TDs’s MyAdvantage usage-based car insurance can save drivers up to 2% on their car insurance policy. The TD MyAdvantage works a little differently than many of the other insurance providers offering a UBI. TD monitors a driver’s driving habits for a full year by collecting the data from the app. Once the driver’s policy is up for renewal the discount is calculated and applied at that time. The TD MyAdvantage app assigns a score for every single trip and then the average rating over the year is used to calculate the discount. Safe driving factors for the program include monitoring of speeding, braking, acceleration, time of day, and cornering. 

Brand New Vehicles

Many brand new vehicles are constructed to include built-in telematics. These vehicles will allow for usage-based insurance monitoring and can be used with a telematics app. Using telematics for usage-based car insurance can provide many discounts to drivers. Drivers should check with their insurance provider to see if they offer any type of usage-based insurance program. If they don’t it may be best to shop around for a company that does. Drivers should always take the time to shop around and compare car insurance quotes. 
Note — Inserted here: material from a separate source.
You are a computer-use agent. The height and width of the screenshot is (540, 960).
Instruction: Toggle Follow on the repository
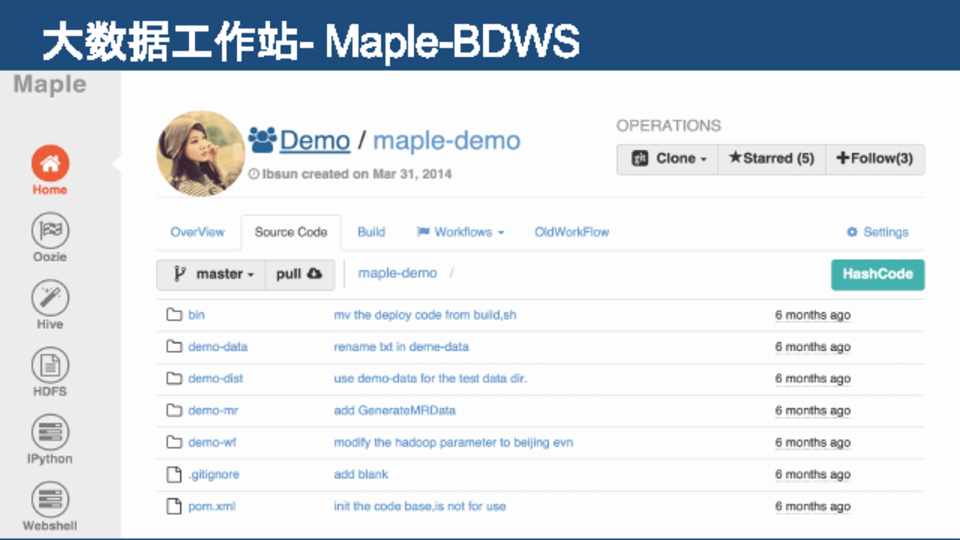pos(874,159)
Privacy Concerns With The Use Of Telematics

For some people, privacy means more than saving money. Many people may be apprehensive about using a telematics system for usage-based car insurance because they are unsure where the collected data ends up. According to the FSRAO, “Insurers are responsible for ensuring that any UBIP program, including consent documentation and associated collection, use or disclosure of personal information by the insurer or third parties, meets all requirements in relevant privacy legislation.” Drivers are also concerned that the data collected may also have a negative impact on their car insurance premiums. Insurance providers are only allowed to use the collected data for usage-based insurance premium rates, they are not permitted to disseminate the personal information and/or data that is collected to any third-parties. It is highly recommended that any driver considering a usage-based car insurance program research and understand what all the information is going to be provided to the insurance provider and what they actually do with the information. Drivers should also be aware that their personal information is protected under Canada’s Personal Information Protection and Electronic Documents Act, also referred to as PIPEDA.

2 Comments

  1. bliz September 12, 2017 at 1:59 pm - Reply

    why is it called “good drivers” versus “bad drivers”?….how about “spineless robot drivers” versus “human beings that drive in the realities of the road”? so if you literally go over a certain limit or brake a certain way etc without any context to the traffic situation and area you live and type of roads etc then the assumption is any slow, defensive, passive, robotic driver that are actually “bad” drivers in faster, denser, more complicated contexts of traffic or dealing with other bad drivers actions are “good” drivers simply by virtue of some data with zero context…???…how many highway accidents and road rage is caused by people driving at exactly the speed limit? how many real life drivers dont make left turns on orange after waiting 20 minutes? how many real life drivers have perfect brakes or zero incidents of having to brake aggressively and suddenly? this is like applying a set of standards that only a lame 80 year old person living in a town of 10 could possibly fulfill…it has nothing to do with reflecting the realities of driving on the road and the grey areas of context….pathetic…this will destroy freedoms in car and the mutually acceptable unwritten rules of road we have civilly developed as adults (i.e. if the flow of traffic on a 100km highway is at 120km then thats how you drive—technically over the speed limit but no cop stops people for this unless a near empty highway…)…there is absolutely no upside to this system and it is a ruse to ruin consumers and citizen rights…

  2. Robert Gillespie June 16, 2019 at 6:30 am - Reply

    Wuy dont Toronto drivers slow down and care about pedestrians biking and other means of traffic I live in the parliament and Gerrard dtivers drive way too fast they dont dtop for stop signs or even red lights 80 present of drivers shouldn’t be driving .slow down and obey the rules of the road if every one did this we would have a lot less accident s.